The task: Print the stretch of the records from the line containing "You are a computer-use" through the line containing "Instruction: Decrease units", with both of those lines included, and make no changes.

Information supplied:
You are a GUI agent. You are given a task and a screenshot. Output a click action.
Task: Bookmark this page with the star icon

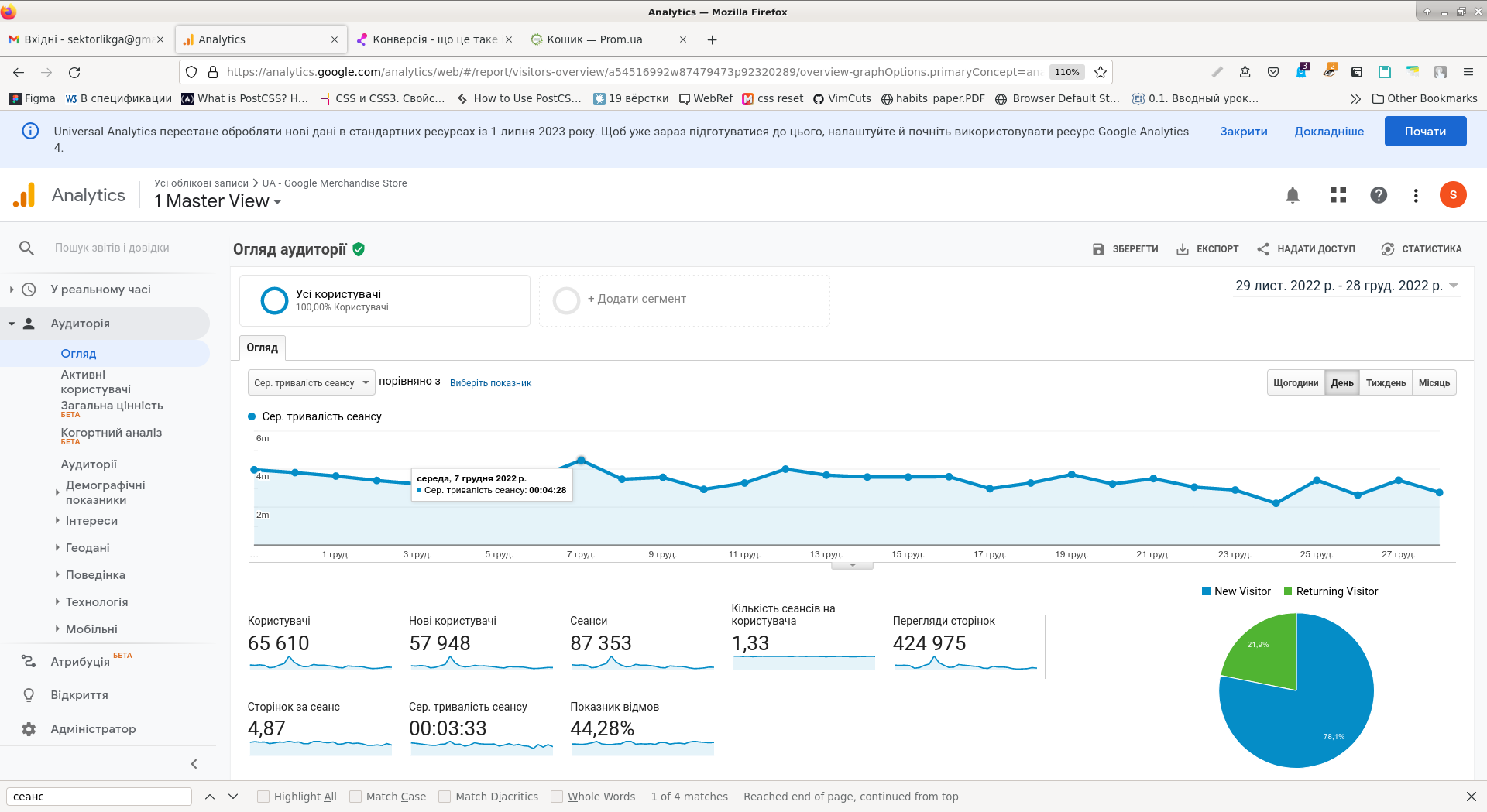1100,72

...

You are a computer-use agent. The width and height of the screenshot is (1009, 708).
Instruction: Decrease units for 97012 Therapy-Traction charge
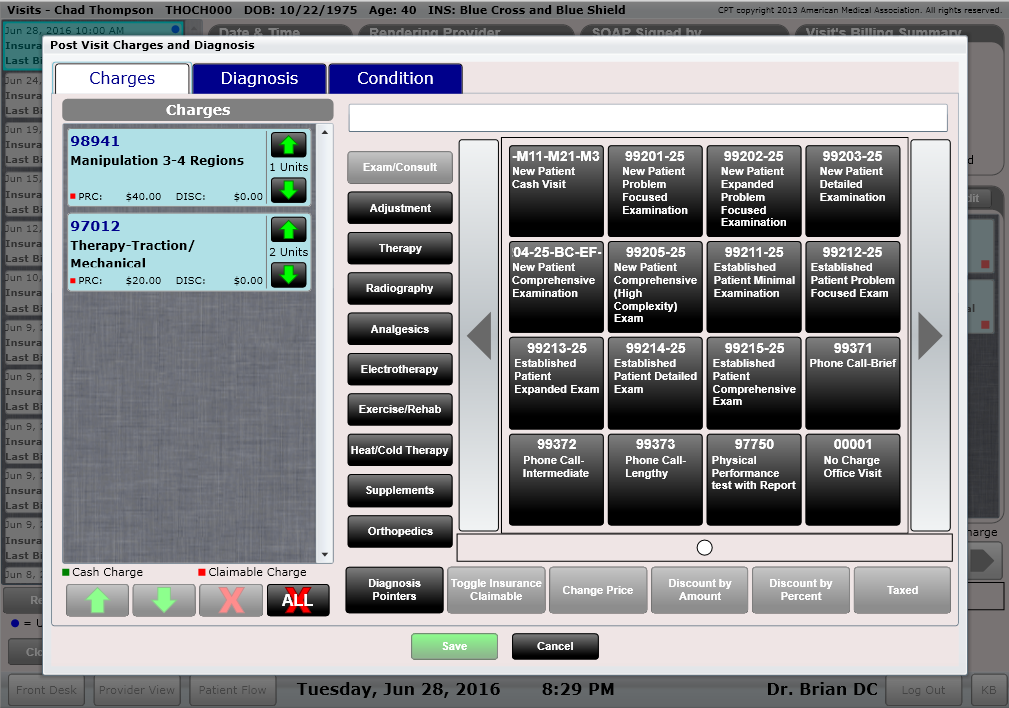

---

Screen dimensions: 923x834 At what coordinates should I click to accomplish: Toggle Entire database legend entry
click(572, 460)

Output for this exercise:
You are a computer-use agent. The width and height of the screenshot is (1009, 708).
Instruction: Decrease units for 97012 Therapy-Traction charge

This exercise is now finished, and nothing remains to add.